#### TASK STATEMENT
An exact copy of the records below is needed, with every picture left out.

#### EXERCISE INPUT
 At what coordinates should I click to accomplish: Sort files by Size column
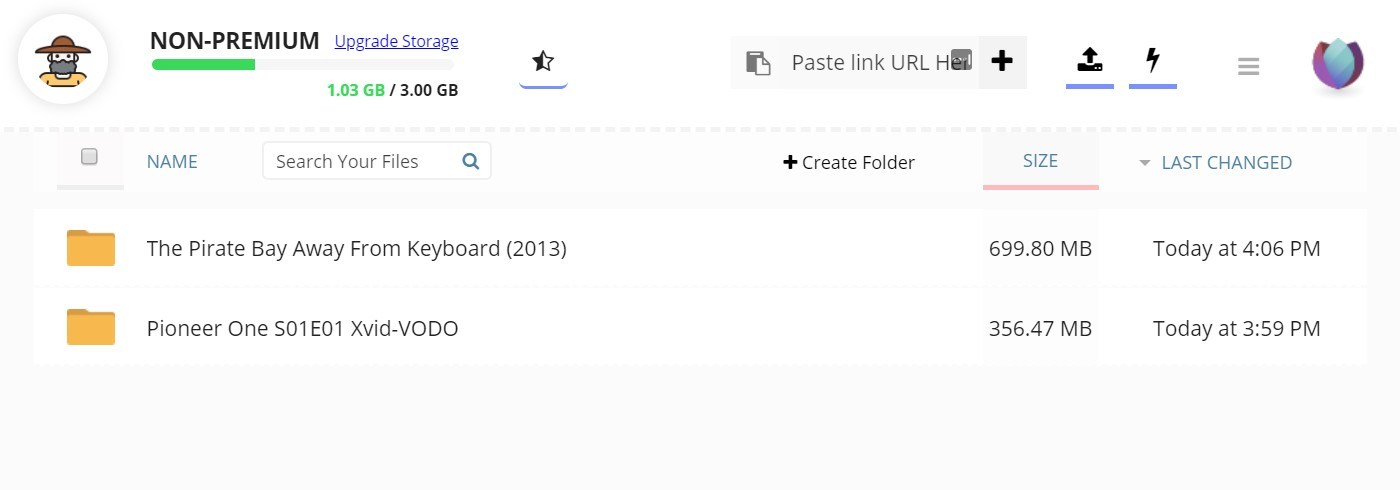[1040, 160]
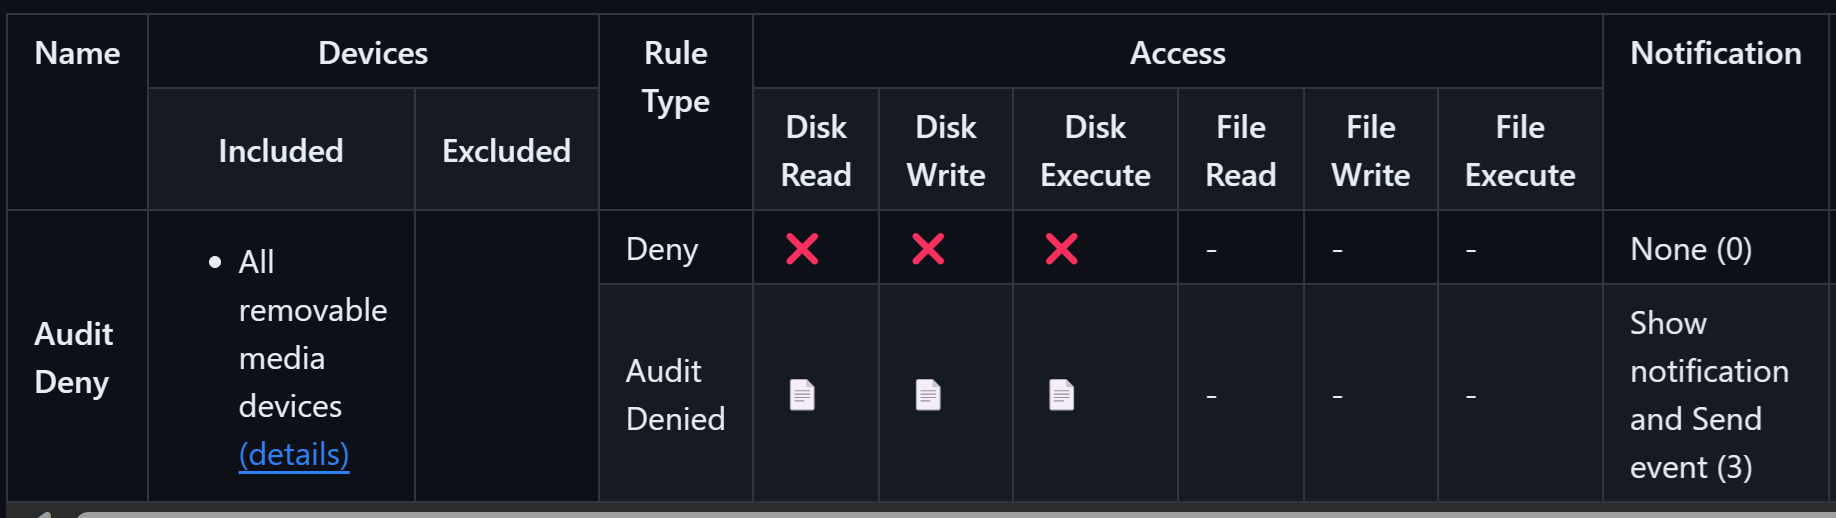1836x518 pixels.
Task: Click the horizontal scrollbar below the table
Action: click(900, 513)
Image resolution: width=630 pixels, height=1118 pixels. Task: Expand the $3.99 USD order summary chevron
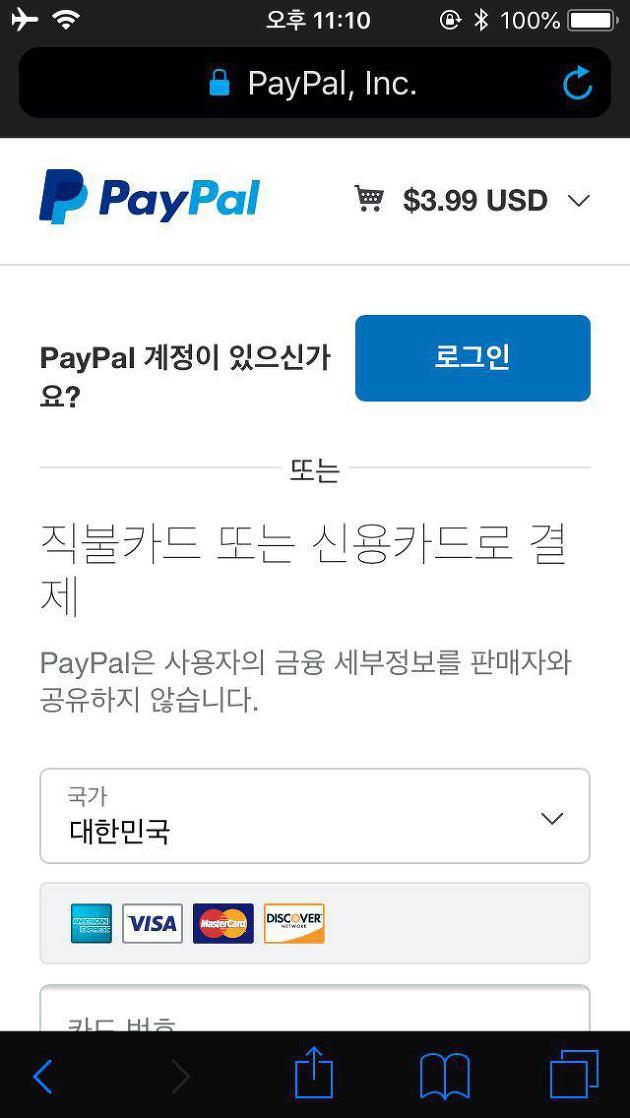coord(579,201)
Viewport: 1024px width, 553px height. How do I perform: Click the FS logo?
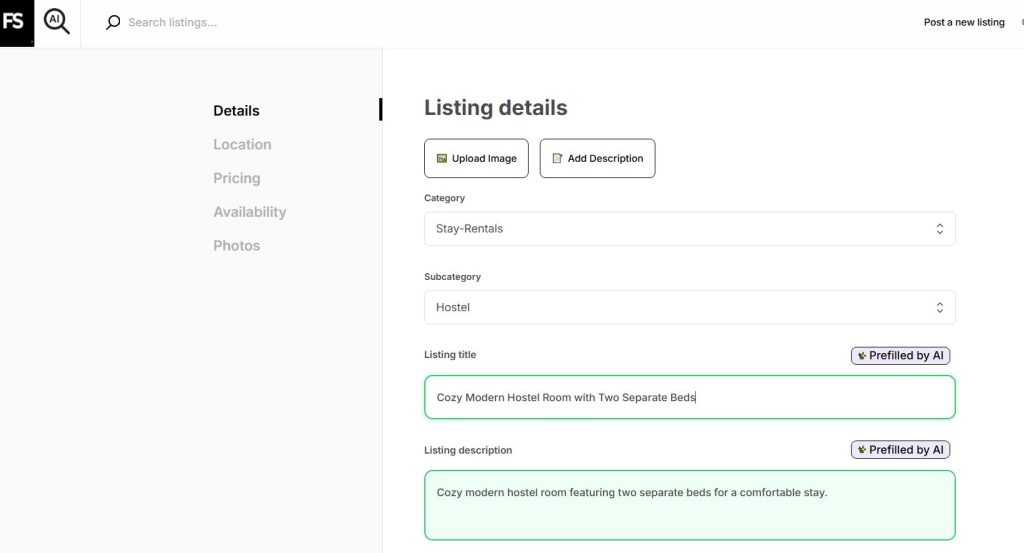pyautogui.click(x=16, y=22)
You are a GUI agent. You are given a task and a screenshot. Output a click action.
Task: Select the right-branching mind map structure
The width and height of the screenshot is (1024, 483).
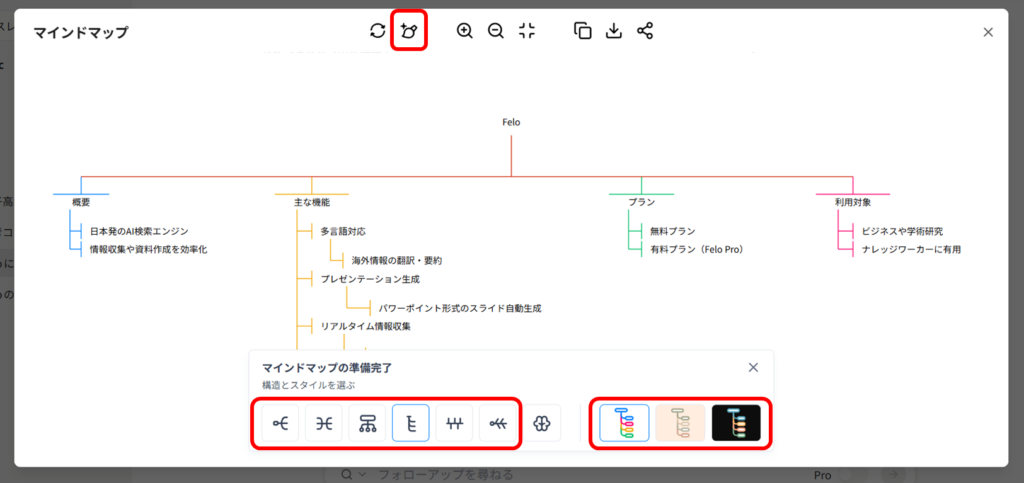(281, 424)
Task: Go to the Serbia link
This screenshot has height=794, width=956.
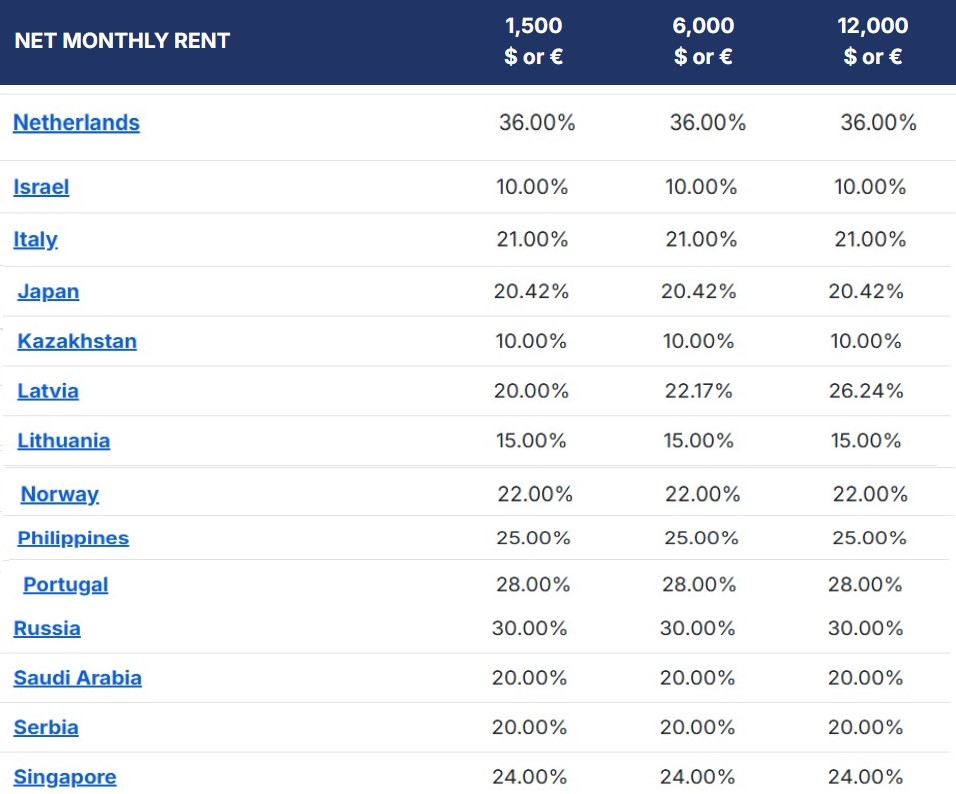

#### RESULT FOR THIS TASK
 At what coordinates should I click to accomplish: Sort files by Size column
[1040, 160]
1836x518 pixels.
Task: Click the horizontal scrollbar below the table
Action: click(900, 513)
Image resolution: width=630 pixels, height=1118 pixels. Task: Expand the $3.99 USD order summary chevron
coord(579,201)
Viewport: 1024px width, 553px height. How do I perform: Click the FS logo?
pyautogui.click(x=16, y=22)
You are a GUI agent. You are given a task and a screenshot. Output a click action.
Task: Select the right-branching mind map structure
The width and height of the screenshot is (1024, 483).
(281, 424)
Task: Go to the Serbia link
This screenshot has height=794, width=956.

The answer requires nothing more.